Do ponto de vista dos direitos democráticos, Lula começou com um discurso ambíguo, o que é bastante perigoso:

“Este processo eleitoral também foi caracterizado pelo contraste entre distintas visões de mundo. A nossa, centrada na solidariedade e na participação política e social para a definição democrática dos destinos do país. A outra, no individualismo, na negação da política, na destruição do estado em nome de supostas liberdades individuais. A liberdade que sempre defendemos é a de viver com dignidade, com pleno direito de expressão, manifestação e organização. A liberdade que eles pregam é a de oprimir o vulnerável, massacrar o oponente e impor a lei do mais forte acima das leis da civilização. O nome disso é barbárie”.

Não fica claro, assim, qual é sua posição em relação à liberdade de expressão. Lula defenderá que a polícia e o Judiciário reprimam alguém por suas ideias? Ou apenas está criticando, de maneira geral, o conteúdo agressivo da política neoliberal?

Há ainda outras falas problemáticas.
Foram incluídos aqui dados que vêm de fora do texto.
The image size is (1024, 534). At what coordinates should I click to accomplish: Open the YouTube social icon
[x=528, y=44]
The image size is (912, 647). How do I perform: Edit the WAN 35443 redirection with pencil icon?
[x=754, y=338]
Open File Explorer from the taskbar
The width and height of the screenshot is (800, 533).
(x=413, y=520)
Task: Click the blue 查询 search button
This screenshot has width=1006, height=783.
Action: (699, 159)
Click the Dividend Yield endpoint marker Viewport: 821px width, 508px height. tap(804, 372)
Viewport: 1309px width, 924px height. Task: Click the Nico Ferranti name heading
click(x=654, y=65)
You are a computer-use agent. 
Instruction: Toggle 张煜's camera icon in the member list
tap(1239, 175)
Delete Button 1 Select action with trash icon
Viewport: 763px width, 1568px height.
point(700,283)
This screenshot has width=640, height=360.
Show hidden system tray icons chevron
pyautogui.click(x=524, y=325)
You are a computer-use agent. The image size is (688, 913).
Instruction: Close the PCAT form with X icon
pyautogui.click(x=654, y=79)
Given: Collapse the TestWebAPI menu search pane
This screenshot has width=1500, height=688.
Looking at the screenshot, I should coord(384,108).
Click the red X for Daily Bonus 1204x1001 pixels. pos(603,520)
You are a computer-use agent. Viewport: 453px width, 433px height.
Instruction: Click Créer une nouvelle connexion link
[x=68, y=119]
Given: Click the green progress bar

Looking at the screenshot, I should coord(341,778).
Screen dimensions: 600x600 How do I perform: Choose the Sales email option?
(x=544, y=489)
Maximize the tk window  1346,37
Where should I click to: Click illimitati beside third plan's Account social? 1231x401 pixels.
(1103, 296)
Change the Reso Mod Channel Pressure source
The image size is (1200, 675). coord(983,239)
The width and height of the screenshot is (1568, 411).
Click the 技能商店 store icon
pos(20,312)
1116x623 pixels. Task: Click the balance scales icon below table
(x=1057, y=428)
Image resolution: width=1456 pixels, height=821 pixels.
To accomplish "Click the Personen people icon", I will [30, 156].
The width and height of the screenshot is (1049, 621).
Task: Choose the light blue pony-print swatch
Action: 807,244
Em um ponto, Lula cita os 27 governadores como aliados – repetindo a campanha da “terceira via”. Não se pode esquecer, no entanto, que esses mesmos governadores não fizeram absolutamente nada durante a pandemia, sendo cúmplices das mortes causadas nesse período. Em outro, Lula reafirma a política de cotas para as universidades, o que foi feito em seus governos anteriores. Essa política, embora seja bem intencionada, acaba por jogar água no moinho da extrema-direita: é preciso implementar o acesso livre às universidades.

As primeiras impressões do novo mandato, portanto, são repletas de ambiguidades e acenos perigosos. Por isso, faz-se ainda mais necessária a pressão popular para que Lula efetivamente leve adiante uma política que corresponda aos interesses dos trabalhadores.